═══ Text passage ═══

All solid cancers contain regions with very low cellular oxygen concentrations. These are known as hypoxic regions, and this hypoxia can either be acute or chronic. In acute hypoxia, temporary changes in oxygen flow lead to transient, exceptionally low oxygen concentrations; chronic, long-lasting hypoxia, which is not as severe, occurs in parts of the tumour that are located far from blood vessels. Hypoxia in cancer cells is associated with DNA damage and metastasis, and tumours with constant high levels of hypoxia have a poor prognosis.

Recent studies have shown that either severe or acute hypoxia can induce defects in the homologous recombination (HR) pathway, which is involved in the repair of double-stranded DNA breaks. This is the DNA repair pathway that is compromised in tumours that have mutations in the BRCA1/BRCA2 genes and that are sensitive to the class of investigational drugs that inhibit the enzyme poly (ADP-ribose) polymerase-1 (PARP). A group of researchers at Princess Margaret Hospital, Toronto, Canada, led by Robert Bristow and working with collaborators in Oxford, UK and Armilla, Spain, has now investigated the sensitivity of hypoxic cancer cells to PARP inhibition [1].

═══

▶ [Questions on the material]
(a) Which cities does the passage on tumor hypoxia name?
(b) Can you carry the passage on tumor hypoxia and PARP inhibition forward from its last sentence?
The items are separate material and have nothing to do with the passage on tumor hypoxia.

═══ Provided information ═══

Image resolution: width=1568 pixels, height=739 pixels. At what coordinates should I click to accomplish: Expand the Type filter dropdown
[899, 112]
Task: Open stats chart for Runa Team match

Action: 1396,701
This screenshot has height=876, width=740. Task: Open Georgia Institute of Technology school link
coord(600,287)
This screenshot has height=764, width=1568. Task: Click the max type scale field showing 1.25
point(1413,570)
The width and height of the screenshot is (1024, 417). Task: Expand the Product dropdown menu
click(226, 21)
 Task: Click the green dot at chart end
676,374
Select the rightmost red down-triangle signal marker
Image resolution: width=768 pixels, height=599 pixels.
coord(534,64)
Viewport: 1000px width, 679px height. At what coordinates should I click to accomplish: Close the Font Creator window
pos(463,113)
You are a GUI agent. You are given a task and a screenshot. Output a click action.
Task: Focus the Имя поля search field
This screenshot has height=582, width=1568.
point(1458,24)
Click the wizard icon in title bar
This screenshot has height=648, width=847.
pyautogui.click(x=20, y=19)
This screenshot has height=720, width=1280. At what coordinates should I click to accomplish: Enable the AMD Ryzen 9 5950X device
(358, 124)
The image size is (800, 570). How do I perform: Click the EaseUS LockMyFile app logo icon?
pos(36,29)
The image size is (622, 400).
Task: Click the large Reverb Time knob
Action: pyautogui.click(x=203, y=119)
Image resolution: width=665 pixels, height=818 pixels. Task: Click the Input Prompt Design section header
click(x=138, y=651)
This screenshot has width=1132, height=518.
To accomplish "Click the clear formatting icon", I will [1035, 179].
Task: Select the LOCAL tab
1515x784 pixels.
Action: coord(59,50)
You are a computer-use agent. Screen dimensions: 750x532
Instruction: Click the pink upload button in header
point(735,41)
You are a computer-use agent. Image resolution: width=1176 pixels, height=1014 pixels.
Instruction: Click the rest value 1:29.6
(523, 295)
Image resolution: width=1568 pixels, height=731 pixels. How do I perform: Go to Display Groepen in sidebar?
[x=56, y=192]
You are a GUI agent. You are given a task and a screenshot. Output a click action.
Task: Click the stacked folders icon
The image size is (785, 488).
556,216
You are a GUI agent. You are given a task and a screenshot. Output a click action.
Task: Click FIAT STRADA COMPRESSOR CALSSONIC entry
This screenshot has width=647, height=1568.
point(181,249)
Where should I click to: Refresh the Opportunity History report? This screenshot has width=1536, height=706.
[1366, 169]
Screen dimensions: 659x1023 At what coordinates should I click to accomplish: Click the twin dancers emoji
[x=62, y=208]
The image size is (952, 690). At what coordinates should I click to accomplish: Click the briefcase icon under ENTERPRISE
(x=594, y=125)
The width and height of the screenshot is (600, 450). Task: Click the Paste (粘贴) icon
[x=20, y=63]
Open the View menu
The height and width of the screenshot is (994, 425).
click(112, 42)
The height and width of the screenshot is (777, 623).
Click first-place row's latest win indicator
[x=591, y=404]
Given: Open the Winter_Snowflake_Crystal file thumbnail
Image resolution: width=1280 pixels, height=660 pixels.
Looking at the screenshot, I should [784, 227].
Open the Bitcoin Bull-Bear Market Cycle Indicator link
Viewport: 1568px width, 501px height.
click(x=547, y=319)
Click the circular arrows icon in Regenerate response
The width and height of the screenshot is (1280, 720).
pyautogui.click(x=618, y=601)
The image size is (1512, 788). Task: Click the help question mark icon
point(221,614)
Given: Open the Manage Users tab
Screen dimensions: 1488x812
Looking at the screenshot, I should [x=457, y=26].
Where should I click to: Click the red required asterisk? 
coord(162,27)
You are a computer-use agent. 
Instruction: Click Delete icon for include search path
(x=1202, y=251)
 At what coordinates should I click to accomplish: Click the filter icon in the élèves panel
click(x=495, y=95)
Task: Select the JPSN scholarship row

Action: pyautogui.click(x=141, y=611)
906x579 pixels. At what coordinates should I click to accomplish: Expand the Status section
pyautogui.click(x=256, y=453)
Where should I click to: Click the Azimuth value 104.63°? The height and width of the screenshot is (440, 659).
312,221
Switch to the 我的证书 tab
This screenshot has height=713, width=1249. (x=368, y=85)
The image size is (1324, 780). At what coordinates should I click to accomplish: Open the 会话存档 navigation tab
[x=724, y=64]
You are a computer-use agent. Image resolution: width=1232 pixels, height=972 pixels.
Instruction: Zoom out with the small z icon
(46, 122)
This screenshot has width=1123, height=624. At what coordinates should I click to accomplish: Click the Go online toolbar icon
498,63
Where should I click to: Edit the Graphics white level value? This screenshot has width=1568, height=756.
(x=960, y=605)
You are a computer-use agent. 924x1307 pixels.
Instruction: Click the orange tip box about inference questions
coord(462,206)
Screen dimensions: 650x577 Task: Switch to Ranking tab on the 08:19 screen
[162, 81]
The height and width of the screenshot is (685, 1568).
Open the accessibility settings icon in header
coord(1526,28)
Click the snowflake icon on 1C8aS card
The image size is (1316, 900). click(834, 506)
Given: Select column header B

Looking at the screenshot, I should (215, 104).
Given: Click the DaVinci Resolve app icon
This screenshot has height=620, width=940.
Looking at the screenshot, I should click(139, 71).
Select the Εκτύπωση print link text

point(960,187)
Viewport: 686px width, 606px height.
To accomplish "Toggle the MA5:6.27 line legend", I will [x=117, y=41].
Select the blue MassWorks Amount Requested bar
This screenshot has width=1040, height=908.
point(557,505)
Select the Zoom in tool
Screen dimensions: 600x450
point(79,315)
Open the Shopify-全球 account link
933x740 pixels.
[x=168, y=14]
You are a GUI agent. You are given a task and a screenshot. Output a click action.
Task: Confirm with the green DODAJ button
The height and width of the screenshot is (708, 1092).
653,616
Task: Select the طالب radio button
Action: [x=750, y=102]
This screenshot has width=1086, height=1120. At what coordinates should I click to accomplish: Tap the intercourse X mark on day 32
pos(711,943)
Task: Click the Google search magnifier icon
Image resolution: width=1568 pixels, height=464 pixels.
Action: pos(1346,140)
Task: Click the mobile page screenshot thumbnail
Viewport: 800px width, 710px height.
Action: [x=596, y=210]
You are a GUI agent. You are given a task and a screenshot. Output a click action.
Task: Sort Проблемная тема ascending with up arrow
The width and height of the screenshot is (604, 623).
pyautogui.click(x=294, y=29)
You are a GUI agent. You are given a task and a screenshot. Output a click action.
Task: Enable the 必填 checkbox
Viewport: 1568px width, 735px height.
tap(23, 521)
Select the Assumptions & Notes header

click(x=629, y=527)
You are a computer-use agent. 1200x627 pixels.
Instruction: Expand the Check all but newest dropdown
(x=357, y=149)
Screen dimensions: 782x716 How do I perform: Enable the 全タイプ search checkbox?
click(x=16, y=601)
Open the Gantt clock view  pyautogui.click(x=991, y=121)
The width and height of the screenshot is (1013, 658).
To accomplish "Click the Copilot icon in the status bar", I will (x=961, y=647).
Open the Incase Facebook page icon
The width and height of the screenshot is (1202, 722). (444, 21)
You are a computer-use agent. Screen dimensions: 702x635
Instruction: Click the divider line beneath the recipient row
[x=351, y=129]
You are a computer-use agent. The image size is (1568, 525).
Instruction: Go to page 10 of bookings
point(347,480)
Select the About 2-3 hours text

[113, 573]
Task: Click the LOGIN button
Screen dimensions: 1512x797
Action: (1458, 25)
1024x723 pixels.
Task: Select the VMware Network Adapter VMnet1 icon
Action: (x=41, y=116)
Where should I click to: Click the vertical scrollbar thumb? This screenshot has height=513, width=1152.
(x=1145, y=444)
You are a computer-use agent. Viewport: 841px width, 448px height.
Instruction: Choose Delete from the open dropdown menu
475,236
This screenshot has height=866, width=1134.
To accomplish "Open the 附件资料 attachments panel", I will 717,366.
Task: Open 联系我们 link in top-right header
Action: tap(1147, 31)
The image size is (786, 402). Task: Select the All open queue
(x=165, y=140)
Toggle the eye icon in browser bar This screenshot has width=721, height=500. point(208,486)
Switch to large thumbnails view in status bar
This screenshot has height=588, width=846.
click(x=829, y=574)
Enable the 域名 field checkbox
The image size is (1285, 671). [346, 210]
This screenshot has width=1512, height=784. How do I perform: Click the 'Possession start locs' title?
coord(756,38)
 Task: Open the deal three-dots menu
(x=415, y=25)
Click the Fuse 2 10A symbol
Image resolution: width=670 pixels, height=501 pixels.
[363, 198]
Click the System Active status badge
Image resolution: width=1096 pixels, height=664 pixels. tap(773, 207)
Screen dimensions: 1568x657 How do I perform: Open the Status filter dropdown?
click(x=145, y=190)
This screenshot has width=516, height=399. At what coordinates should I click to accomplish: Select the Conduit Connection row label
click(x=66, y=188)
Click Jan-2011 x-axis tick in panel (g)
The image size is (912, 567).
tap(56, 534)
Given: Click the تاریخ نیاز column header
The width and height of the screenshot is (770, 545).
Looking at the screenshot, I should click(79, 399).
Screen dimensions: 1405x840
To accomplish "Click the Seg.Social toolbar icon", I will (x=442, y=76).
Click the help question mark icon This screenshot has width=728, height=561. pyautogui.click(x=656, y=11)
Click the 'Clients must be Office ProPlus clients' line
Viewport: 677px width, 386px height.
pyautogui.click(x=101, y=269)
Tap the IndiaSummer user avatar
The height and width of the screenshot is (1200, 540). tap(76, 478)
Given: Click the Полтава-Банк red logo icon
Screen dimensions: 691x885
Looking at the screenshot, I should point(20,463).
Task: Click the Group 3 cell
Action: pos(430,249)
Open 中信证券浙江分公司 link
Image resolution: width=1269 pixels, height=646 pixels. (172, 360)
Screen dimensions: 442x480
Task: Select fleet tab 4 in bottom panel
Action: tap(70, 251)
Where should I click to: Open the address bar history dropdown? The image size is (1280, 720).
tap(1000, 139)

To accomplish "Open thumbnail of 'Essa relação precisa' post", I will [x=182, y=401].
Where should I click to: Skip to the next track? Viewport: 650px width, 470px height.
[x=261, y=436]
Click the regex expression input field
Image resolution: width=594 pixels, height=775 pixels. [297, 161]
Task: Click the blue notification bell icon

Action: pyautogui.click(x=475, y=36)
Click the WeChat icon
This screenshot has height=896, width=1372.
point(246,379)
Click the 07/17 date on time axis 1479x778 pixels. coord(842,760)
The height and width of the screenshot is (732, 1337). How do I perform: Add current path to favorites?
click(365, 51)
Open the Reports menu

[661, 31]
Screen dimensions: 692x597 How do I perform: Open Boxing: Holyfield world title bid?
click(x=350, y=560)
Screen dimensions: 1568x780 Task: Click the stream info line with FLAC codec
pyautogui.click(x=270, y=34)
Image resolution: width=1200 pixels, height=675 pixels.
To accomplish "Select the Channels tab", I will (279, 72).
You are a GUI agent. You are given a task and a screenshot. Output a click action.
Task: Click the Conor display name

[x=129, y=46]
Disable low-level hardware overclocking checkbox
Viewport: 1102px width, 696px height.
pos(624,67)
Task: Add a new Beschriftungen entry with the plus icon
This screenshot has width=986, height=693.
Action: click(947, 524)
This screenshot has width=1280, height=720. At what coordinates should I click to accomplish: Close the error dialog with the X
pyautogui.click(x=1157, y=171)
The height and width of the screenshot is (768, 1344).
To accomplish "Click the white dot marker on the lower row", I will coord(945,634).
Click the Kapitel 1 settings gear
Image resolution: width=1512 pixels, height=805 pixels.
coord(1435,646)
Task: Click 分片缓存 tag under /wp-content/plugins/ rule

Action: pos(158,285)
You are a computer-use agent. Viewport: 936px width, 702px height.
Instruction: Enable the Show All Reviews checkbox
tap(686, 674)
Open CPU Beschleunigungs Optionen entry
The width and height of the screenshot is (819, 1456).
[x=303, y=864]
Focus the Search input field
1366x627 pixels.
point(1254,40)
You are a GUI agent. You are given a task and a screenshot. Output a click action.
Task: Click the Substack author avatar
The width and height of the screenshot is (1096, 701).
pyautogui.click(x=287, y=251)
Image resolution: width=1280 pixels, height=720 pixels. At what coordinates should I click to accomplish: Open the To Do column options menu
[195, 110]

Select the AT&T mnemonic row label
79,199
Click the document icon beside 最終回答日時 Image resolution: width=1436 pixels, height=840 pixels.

═══

▶ [Answers below]
(a) Toronto, Oxford, Armilla

(b)
Hypoxia is known to decrease the expression of a number of genes involved in the HR pathway, including RAD51, RAD52, RAD54 and the BRCA genes. Bristow and his co-workers first explored the effect of hypoxia on gene expression in tumour cells by testing RAD51 expression in immortalized murine embryonic fibroblasts (MEFs) under conditions that mimic both the acute (16 hours at 0.02% O₂) and the chronic (72 hours at 0.2% O₂) hypoxic conditions found in tumours. Decreased RAD51 expression was observed under both hypoxic conditions, independent of the level of expression of the hypoxia inducible factor HIF-1a. Furthermore, MEF cells in which the PARP gene had been deleted were found to be unable to adapt to hypoxic conditions.

Bristow and his co-workers then tested proliferating cells from several human tumour types exposed to moderate chronic and severe acute hypoxia with PARP inhibitors including Abbott’s investigational compound, ABT-888. PARP inhibitors were found to be lethal to hypoxic cells, with cells under acute hypoxia being more severely affected. When the cell cycles of the tested cells were synchronised, they were found to be most sensitive in S-phase (while undergoing DNA replication). This fits in with the understanding that inhibiting PARP during DNA replication causes a build-up of the double-stranded DNA breaks that require the HR pathway for their repair.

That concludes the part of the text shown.